Search code examples
pythonjsonhtml-parsingdecodeencode

Issue in decoding string in python


I have a set of strings that need to be decoded. The strings format varies with products on the site. So its pretty unpredictable. Few examples of the format are given below:

 1. longDescription":"\u003cul\u003e  \u003cli\u003eTender grill’d bites made " (unicode and symbol combination)

 2. longDescription":"Goodness You Can See™" (all decoded, to be picked as is)
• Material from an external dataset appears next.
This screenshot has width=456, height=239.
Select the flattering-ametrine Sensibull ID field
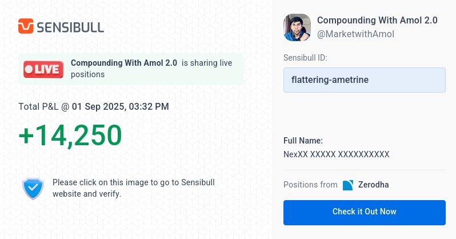[x=365, y=80]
 3. longDescription":"With a wide variety of headphones,  \u003cbr /\u003e \u003cb\u003e\u003cbr /\u003eBlackWeb Flat CAT6 Network Cable:\u003c/b\u003e \u003cbr /\u003e \u003cul\u003e  \u003cli\u003eFlat CAT6 Network Cable\u003c/li\u003e  \u003cli\u003eLength: 14'\u003c/li\u003e  \u003cli\u003eUltra-slim design\u003c/li\u003e  \u003cli\u003e1GBPS"  (all unicode)
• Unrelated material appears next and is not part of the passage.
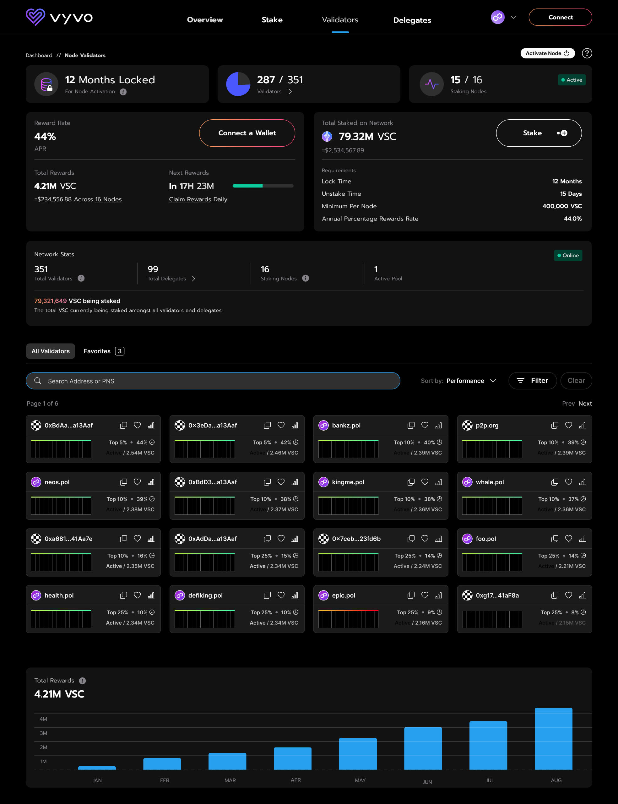Copy address of neos.pol validator
Image resolution: width=618 pixels, height=804 pixels.
click(123, 482)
Basically, I want to extract this long description key (backend) or (bulleted list in the front end) from products like https://www.walmart.com/ip/Friskies-Gravy-Wet-Cat-Food-Warm-d-Serv-d-Grill-d-Bites-With-Shrimp-3-5-oz-Pouch/842464118

I have tried the below codes:

if '\\u' in longdescription:
   try:
       #temp['Key_Features'] =longdescription
       temp['Key_Features'] =longdescription.decode("unicode-escape").encode()
   except Exception as e:
       temp['Key_Features'] =HTMLParser.HTMLParser().unescape(longdescription)
else:
   temp['Key_Features'] =longdescription

I have tried all these above cases separately and the above one is with a combination. These work for most cases but in cases like the 1st one, it encodes and decodes ' symbol (or any other symbol) too and my output becomes:

Tender grillâd bites  (see the change in grill'd)
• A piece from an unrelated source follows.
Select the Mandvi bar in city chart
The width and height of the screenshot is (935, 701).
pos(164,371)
We have a dependency on python2 for this code, so requesting a solution in python2. Also, I am ok with HTML tags coming in output. Just need to have a code that works for all three cases. Thanks.


Solution

  • This is fixed in python3 now. Used below code to convert :

    temp['Key_Features']=longDescription.encode().decode('unicode-escape').encode('latin1').decode('utf8').replace('&','&').replace(' ','').replace('"','"')

    This happened because data was in different encoding formats and couldn't be handled by a single encoding/decoding. The above logic works for all.